Thanks very much for your kind thoughts.

By the way, I neglected in my original post to mention that my name is Hal. I grew up on a small dairy farm in Southeastern Idaho, drank from an old well, used pesticides and herbicides prolifically on the farm, and did a lot of welding in my teenage years as a Future Farmer of America ---- lol lol. I think that I engaged in just about every pursuit and lived in every condition that has been linked with increased risk for Parkinson's. Of course, I never gave any of it a second thought as I was growing up and engaging in those activities on the farm.
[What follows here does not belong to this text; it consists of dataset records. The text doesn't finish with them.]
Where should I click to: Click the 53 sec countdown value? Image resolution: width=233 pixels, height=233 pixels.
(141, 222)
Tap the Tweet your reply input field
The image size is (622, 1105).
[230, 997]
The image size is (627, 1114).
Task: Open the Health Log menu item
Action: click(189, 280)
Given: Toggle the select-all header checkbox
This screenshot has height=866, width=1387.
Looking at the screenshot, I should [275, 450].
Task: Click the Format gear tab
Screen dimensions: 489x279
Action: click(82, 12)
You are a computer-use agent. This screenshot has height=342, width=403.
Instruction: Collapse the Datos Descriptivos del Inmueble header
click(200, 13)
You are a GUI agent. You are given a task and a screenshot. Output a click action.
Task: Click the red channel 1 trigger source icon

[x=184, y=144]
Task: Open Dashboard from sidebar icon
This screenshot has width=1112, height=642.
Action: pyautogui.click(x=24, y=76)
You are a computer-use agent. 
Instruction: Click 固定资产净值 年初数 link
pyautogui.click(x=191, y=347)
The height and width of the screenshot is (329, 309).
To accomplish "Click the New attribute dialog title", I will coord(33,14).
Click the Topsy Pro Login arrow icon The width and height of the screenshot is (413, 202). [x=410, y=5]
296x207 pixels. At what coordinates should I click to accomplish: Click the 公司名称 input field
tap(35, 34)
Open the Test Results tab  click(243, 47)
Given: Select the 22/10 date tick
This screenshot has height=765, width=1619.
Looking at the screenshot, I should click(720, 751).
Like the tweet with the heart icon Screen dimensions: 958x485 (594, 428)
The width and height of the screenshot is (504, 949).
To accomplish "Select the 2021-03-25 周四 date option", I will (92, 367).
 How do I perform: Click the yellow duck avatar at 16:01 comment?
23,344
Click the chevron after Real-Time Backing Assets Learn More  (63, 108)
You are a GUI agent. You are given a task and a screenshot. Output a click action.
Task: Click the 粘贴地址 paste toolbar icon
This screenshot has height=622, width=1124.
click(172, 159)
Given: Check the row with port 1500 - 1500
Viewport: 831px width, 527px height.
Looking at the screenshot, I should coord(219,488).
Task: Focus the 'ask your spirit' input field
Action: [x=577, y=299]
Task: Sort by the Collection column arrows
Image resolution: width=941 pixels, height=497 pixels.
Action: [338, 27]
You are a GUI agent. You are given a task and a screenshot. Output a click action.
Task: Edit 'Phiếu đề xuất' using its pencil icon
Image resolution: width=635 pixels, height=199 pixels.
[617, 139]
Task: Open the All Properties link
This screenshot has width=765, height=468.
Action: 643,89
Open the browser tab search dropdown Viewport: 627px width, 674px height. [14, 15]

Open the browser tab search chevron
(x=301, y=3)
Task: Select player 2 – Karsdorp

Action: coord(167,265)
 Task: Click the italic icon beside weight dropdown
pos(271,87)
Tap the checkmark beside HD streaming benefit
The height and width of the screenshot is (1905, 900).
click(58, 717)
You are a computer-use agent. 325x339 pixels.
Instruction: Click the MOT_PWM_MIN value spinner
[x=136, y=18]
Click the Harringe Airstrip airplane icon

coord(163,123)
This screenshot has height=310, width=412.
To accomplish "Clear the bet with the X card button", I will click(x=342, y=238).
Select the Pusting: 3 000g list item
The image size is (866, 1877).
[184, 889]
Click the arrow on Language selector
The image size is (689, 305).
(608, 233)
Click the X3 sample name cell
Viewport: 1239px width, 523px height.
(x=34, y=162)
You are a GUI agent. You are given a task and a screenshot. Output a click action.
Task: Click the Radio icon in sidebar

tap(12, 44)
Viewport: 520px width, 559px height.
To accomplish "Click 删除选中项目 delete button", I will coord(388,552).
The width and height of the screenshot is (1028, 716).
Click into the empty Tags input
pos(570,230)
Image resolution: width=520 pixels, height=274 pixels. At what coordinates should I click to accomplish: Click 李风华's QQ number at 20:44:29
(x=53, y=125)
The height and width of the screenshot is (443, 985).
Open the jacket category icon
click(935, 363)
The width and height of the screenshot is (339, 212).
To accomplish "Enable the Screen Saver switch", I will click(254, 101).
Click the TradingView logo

I now live in Wisconsin where we had a pretty significant snow storm last night. There are few things that are as much fun as getting up at 5:00 a.m. to move eight inches of snow off of the driveway. I am certain that many of you know what I mean...

I have five children, four girls ages 24, 21, 16, and 8; and one boy age 12.

I have wanted to join in discussions on many occasions, but for some reason I just could not bring myself to register for the site. The first couple of years after my diagnosis I was terrified that someone would find out that I had Parkinson's Disease, that it might affect my employment and who knows what else. I no longer harbor those fears.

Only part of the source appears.